Fixing a foamie – putting Pierre’s Tiger Moth back together

I fly a lot, therefore I crash a lot. Not all the time; the overwhelming majority of my RC flights are without serious incident. But sometimes, you’re gonna lose one. I thought I’d dedicate a post to the repair process. People are nervous about their ability to repair a broken airplane but foamies are surprisingly easy to put back together again.

I’m not entirely sure what went wrong, but the plane went straight in, nose first, from about 25-30′. The fuselage snapped clean in half. The top wing broke free of the plane and snapped in two. The motor was shoved back on its mount, which was knocked loose. The starboard cabane struts shattered and disappeared in the grass.


Step 1 was to glue the top wing back together. Gorilla Glue is my go-to glue for foamie fixing jobs.

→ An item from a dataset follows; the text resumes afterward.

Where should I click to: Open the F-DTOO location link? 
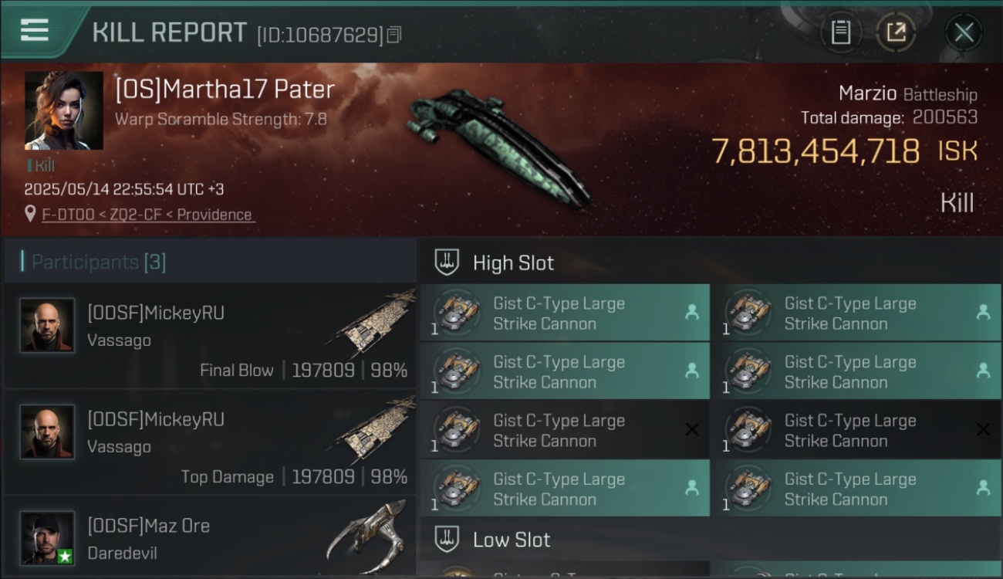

It foams up, which can be an unsightly problem if you let it get away from you, but which also fills in cracks and gaps in the foam quite nicely.

I use XBOX games to build level platforms, as they’re all the exact same size.

These wings have been repaired before (several times!) and I wasn’t sure I trusted them like I used to. I decided to add a length of thin carbon fiber rod as a spar across the wing to add stiffness and help hold the two halves together. I pressed the rod into the foam to mark a channel, the gouged it out a bit more with the tip of the rod itself.

I sanded the rod to help the glue grab hold of it, then used epoxy to secure it in its channel. The CF rod weighs next to nothing and is sitting right on the plane’s center of gravity, so it won’t affect the balance.

The new wing is light but stiffer.

The fuselage had a clean break. I put Gorilla Glue on the edges and added some blue packing tape to cover the repair.

The plane landed on its nose, so I pulled the motor out to check all its connections and magnets. I didn’t see any problems.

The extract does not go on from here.